Não sabe o que é a Psicoterapia? Sabe, mas gostaria de obter mais informações? Precisa de ajuda mas não sabe a quem recorrer? Esta página pretende ajudá-lo(a) a resolver alguns problemas. Contacte-nos!

COMO TRABALHAMOS
Procuramos criar um ambiente que ofereça uma sensação de esperança acompanhada de uma mudança de comportamento e ainda criar um contexto no qual histórias e descrições mais úteis possam emergir através do diálogo. A nossa experiência diz-nos que a forma mais produtiva de ajudar as pessoas que nos procuram é através da Terapia Familiar. Assim, é frequente recebermos casais, pais e filhos, irmãos, famí­lias nucleares inteiras ou até elementos extra familiares (ex: amigos, professores). Ocasionalmente somos contactados por pessoas que desejam ser recebidas individualmente - ou porque os familiares não podem estar presentes, ou porque a própria pessoa se sente mais à vontade com esta modalidade. Nestes casos, a sua vontade prevalece! Efectuamos normalmente terapias breves, o que implica que cada processo terapêutico não ultrapassa, regra geral, as 10 sessões. Habitualmente há um alívio imediatamente após a primeira sessão. É frequente ouvirmos alguém dizer que tirou um peso das suas costas ou que sente uma grande vontade de mudar.
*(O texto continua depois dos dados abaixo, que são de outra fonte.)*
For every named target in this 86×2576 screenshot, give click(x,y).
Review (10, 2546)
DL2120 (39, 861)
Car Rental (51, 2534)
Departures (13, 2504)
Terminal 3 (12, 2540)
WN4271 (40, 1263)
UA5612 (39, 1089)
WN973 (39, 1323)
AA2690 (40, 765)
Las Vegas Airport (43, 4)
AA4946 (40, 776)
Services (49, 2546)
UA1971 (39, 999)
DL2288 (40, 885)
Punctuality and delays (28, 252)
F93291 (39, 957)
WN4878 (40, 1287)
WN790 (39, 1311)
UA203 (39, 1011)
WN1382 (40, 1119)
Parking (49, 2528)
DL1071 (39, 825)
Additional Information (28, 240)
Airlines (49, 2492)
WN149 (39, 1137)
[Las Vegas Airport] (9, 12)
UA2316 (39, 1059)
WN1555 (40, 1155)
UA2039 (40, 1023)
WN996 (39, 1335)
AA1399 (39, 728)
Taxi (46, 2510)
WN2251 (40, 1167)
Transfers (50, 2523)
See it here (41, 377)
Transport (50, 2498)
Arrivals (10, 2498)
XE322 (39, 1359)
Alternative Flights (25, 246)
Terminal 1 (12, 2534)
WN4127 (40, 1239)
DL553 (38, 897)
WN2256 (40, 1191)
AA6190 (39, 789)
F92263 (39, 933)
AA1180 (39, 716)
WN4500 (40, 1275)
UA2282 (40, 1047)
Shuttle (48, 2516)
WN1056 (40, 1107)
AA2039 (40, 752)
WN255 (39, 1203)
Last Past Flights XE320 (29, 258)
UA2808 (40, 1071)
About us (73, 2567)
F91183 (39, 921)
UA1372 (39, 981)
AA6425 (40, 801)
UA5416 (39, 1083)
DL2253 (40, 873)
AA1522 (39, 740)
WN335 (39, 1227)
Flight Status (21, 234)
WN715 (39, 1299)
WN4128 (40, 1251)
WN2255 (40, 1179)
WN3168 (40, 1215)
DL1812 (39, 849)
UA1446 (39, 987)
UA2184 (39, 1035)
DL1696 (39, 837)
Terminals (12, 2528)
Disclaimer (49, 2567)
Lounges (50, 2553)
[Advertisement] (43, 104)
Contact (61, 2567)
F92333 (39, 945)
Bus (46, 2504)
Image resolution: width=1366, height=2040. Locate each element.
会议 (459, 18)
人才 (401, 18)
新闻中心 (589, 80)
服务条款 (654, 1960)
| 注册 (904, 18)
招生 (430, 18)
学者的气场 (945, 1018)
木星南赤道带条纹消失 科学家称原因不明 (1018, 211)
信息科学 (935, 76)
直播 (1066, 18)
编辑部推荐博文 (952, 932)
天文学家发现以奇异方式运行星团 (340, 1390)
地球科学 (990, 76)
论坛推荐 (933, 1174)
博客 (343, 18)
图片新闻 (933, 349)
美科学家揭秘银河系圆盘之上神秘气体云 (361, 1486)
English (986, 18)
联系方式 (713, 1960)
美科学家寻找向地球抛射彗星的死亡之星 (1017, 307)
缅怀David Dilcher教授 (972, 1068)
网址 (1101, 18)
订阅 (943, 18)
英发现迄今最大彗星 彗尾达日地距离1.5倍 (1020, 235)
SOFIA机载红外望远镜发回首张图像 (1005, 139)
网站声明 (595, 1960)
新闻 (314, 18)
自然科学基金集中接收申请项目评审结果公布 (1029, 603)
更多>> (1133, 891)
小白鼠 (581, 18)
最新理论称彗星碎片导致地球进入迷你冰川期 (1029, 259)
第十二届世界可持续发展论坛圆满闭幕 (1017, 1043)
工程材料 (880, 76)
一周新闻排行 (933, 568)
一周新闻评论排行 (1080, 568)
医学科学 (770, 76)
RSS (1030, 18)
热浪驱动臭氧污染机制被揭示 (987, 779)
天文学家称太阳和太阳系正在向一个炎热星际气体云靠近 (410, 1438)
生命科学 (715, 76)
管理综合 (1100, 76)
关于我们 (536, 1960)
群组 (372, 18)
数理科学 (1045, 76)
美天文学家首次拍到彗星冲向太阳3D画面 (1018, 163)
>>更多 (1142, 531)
De facto, consideramos que qualquer mudança ocorre logo que a pessoa decide marcar uma consulta.

TERAPIA CONJUGAL
Há alguns sinais e sintomas que permitem identificar uma relação com problemas. Assinalamos aqui alguns sinais que podem indicar a necessidade de uma consulta de Psicoterapia: *** Conflitos que parecem nunca ficar resolvidos *** Você e o seu companheiro já não se entendem como antigamente *** Os seus filhos parecem ter mais poder do que seria suposto *** Diminuição do desejo sexual ou da paixão *** Sentimentos de indiferença em relação ao seu companheiro *** Falta de vontade de partilhar pensamentos e sentimentos com o seu companheiro *** Diminuição da afectividade *** Ênfase nos aspectos negativos da relação *** Ausência de risos e divertimento quando estão juntos *** Sentimento de maior bem-estar no trabalho do que em casa *** Suspeitas de que o seu companheiro tem um caso extra-conjugal *** Apenas um dos membros do casal toma as decisões *** Um dos membros do casal parece mais preocupado com a sua famí­lia de origem do que com a família actual.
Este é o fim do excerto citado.